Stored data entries
--
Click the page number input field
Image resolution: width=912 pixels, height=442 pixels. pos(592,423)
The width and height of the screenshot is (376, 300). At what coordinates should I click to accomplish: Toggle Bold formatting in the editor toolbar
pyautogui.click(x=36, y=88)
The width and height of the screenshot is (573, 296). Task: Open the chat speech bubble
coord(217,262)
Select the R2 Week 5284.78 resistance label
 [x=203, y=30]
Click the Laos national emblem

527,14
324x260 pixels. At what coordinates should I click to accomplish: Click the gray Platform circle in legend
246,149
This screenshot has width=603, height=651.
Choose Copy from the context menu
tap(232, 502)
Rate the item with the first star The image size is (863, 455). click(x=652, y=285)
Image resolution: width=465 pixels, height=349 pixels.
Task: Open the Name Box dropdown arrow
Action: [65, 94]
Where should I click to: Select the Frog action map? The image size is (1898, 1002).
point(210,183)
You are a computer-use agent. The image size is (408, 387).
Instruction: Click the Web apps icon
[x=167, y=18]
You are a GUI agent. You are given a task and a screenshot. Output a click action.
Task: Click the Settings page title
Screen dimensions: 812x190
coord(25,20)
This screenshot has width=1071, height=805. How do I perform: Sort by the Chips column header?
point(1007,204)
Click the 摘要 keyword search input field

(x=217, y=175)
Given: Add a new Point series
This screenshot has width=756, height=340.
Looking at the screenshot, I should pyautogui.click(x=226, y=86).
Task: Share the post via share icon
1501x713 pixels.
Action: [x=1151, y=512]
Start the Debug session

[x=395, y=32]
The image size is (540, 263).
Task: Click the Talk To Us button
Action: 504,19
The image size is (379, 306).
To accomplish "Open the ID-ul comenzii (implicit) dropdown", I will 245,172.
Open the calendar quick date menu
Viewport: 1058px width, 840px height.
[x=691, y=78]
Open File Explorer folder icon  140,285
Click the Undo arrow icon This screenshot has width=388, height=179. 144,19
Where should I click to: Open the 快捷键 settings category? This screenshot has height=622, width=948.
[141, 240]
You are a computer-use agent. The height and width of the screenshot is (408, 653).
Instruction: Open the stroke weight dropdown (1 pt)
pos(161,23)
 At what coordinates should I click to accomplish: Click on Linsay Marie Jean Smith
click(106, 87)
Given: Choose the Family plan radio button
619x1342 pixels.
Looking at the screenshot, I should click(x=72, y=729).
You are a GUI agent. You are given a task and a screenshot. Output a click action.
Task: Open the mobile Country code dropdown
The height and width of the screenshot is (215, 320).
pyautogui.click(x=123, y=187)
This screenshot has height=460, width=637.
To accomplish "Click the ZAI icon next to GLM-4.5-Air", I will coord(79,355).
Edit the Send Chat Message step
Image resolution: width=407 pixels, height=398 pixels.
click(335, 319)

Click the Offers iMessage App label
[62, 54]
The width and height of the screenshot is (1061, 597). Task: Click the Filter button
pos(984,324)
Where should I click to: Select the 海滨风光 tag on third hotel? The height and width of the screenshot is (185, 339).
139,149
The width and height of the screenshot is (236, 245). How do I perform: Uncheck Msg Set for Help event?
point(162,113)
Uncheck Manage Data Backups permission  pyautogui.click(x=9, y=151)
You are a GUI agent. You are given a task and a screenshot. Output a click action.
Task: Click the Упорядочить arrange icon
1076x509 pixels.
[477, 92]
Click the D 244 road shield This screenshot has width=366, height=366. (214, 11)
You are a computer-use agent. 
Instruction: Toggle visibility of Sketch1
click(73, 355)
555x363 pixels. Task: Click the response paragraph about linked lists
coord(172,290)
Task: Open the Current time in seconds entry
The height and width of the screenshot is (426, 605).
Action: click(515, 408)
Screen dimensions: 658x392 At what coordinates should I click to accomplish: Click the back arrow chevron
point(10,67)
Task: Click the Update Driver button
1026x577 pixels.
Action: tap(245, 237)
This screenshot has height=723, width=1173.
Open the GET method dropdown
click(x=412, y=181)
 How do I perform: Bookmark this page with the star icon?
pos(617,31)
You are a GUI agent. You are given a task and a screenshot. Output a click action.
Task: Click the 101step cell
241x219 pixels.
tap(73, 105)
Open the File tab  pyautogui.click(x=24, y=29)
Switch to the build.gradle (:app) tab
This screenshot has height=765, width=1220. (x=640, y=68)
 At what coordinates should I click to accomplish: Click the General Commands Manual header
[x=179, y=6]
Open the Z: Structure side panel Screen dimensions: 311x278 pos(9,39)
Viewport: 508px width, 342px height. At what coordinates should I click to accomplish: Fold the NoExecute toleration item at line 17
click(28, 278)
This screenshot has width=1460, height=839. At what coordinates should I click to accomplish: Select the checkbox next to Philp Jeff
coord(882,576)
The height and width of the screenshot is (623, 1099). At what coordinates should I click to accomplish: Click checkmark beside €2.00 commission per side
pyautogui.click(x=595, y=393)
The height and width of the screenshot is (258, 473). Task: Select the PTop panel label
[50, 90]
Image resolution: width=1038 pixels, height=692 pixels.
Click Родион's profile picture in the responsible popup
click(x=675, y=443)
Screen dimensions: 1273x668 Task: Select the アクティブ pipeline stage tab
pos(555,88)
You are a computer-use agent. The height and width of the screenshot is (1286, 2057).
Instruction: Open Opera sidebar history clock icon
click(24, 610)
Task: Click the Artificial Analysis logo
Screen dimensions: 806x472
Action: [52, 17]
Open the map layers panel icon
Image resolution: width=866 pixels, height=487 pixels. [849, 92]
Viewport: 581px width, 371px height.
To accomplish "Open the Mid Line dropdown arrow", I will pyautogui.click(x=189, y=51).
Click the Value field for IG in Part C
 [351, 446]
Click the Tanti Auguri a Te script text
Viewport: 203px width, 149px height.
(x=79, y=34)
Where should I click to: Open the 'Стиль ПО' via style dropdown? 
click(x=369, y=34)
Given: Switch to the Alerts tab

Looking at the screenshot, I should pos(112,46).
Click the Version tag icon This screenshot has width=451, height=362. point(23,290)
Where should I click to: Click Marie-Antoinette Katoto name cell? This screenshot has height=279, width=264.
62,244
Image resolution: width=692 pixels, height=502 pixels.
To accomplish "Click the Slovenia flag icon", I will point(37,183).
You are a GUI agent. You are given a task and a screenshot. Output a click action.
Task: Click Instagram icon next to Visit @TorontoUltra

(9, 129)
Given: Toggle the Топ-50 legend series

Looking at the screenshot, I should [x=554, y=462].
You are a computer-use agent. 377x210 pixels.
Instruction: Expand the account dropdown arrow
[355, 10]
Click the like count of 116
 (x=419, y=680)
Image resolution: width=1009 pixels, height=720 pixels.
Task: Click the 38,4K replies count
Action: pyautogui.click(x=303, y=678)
--
## Work to be completed
Using the entries above, repeat only the lines from the one containing "The image size is (379, 306)." through the one containing "Click the Undo", end lines included.

## Answer space
The image size is (379, 306).
To accomplish "Open the ID-ul comenzii (implicit) dropdown", I will 245,172.
Open the calendar quick date menu
Viewport: 1058px width, 840px height.
[x=691, y=78]
Open File Explorer folder icon  140,285
Click the Undo arrow icon This screenshot has width=388, height=179. 144,19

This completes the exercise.